Occupied East Jerusalem — Only a Question of Demographics?!?

Zionist Union MK Amir Peretz said on Wednesday, June 8, that if Prime Minister Benjamin Netanyahu were really serious about the establishment of a Palestinian state, he should have announced a construction freeze on Jewish settlements in the occupied Palestinian West Bank. “I don’t believe Netanyahu’s slogans and don’t think he is proceeding toward a two-state process,” Peretz told a campus forum sponsored by Haaretz at the Hebrew University of Jerusalem. Remarking that now with the addition of the Yisrael Beiteinu party to Netanyahu’s coalition, it is even more extremist right-wing, Peretz rhetorically addressed the coalition government saying: “You have your chance. Let’s see you annex all of Judea and Samaria [the West Bank]. Let’s see all those talkers.”

Far-right Jerusalem Day marchers heading towards the Old City’s Damascus Gate into the Muslim Quarter, June 5, 2016

Far-right Jerusalem Day marchers heading towards the Old City’s Damascus Gate into the Muslim Quarter, June 5, 2016 (Photo: Activestills)

Then, apparently addressing Netanyahu himself, he added: “But if you are incapable of annexation, then get out of the way; the more we advance the process, the smaller the cost will be. Anyone who says that we’ve gone beyond the point of no return on a two-state solution is mistaken and is being deceptive.” Peretz devoted a major portion of his remarks to demographics. He noted that, in the last municipal elections, Jerusalem Mayor Nir Barkat was elected to office with 106,000 votes, while 210,000 Palestinian residents on the voting rolls in the city chose not to turn out to vote because the Israel occupation. “They could have decided the election and chosen their mayor.”

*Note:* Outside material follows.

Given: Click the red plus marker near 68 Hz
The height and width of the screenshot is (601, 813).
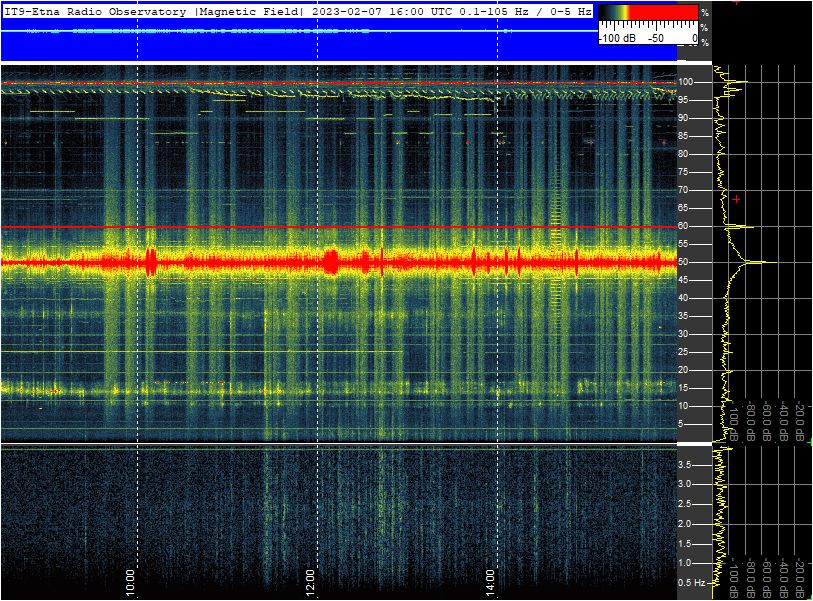Looking at the screenshot, I should (x=737, y=199).
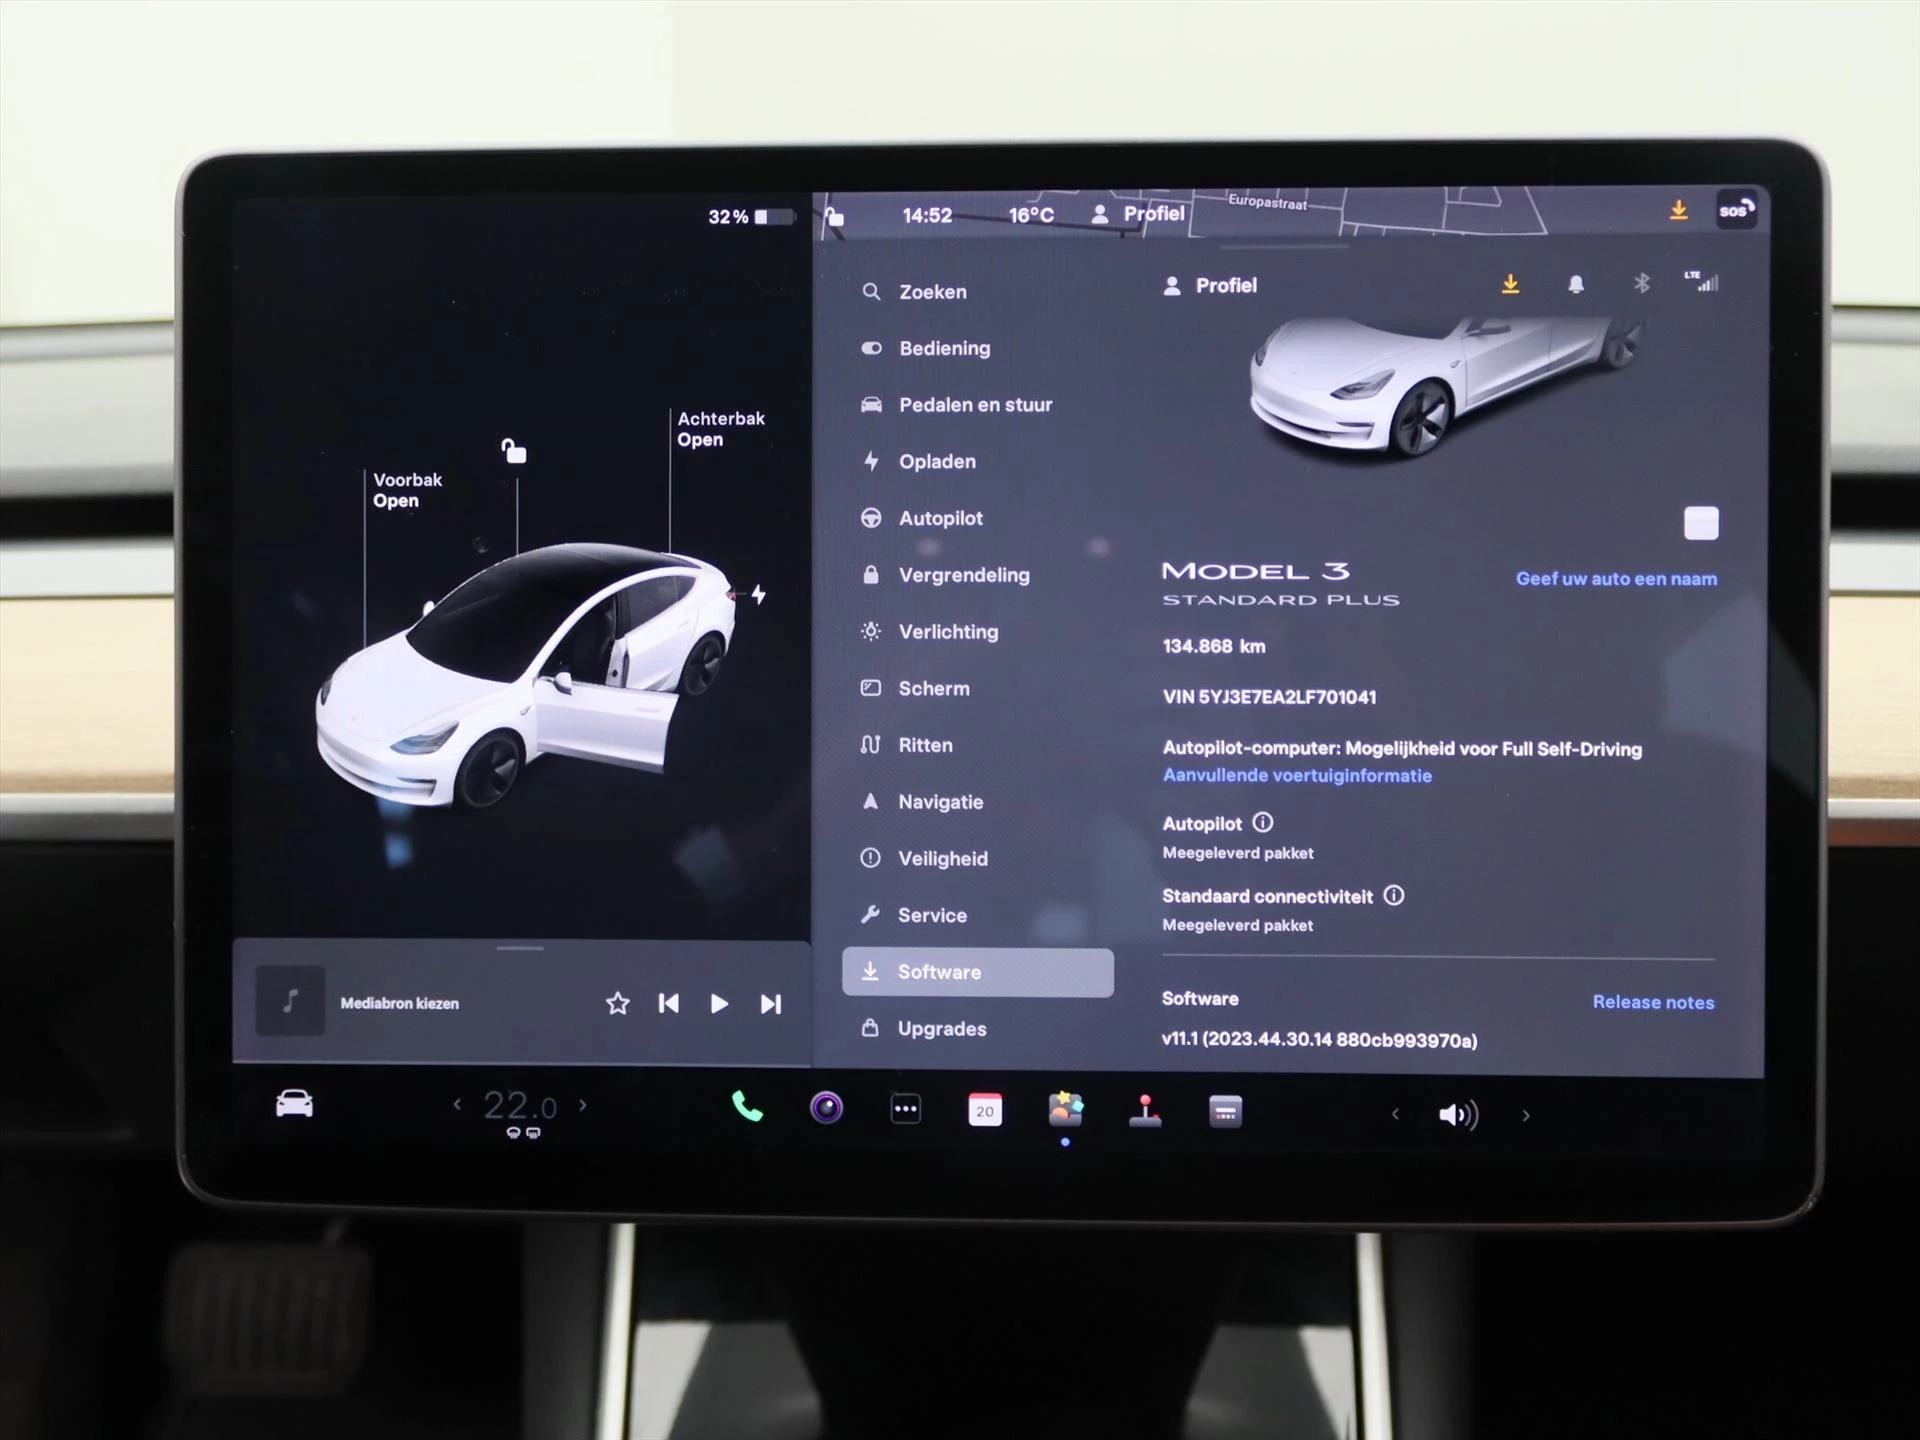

Hadash Knesset member Aida Touma-Sliman of the Joint List parliamentary faction responded to Peretz’s remarks saying: “I had to listen to an entire lecture in which I was related to as a demographic problem.” The Joint List’s Touma-Sliman responded: “This is discourse of the white man providing salvation to the barbarians, and unfortunately, it’s a discourse that is being made legitimate. Peoples don’t enjoy living under occupation. The Palestinian people are not beggars. The Israeli government aims to bring about a situation in which a Palestinian’s only concern is how he can provide a scrap of bread for his children, and with that he’ll make do; but there isn’t a people that will make do with just that.”

The Jerusalem Day march on Sunday of last week, June 5, passed through the Muslim Quarter of the Old City, as planned, after the Supreme Court rejected an urgent petition asking that the march be rerouted to avoid friction with the Old City’s Palestinian population. Jerusalem Day is an Israeli national holiday commemorating the establishment of Israeli occupation over the Old City in the 1967 Six-Day War. The annual march, which is traditionally held in the late afternoon, is typically attended by tens of thousands of far-right and racist religious Zionist youth, and is usually a source of friction and flare-ups in the Old City. This year, as usual, racist insults were hurled by marchers at Arabs and instances of vandalism were reported.

Before the march a week ago, Hadash MK Yousef Jabareen (Joint List) severely criticized the court’s decision to permit the marchers to enter the Muslim Quarter on the eve of Ramadan. “This is a provocative, racist and violent march the sole purpose of which is to terrorize the Palestinian merchants of the Muslim Quarter,” he said. “On the evening in which Palestinians celebrate Ramadan, a month of tolerance and brotherhood, the police chose, and the Supreme Court approved, to allow marchers to provoke Palestinians, insult them and sow hatred an fear. “Can anyone imagine that the police would allow a similar march of Palestinians to pass through the Jewish Quarter on the eve of Passover?” Jabareen asked. “East Jerusalem is part of the Palestinian lands occupied in 1967, and no march, no matter how racist, will change this.”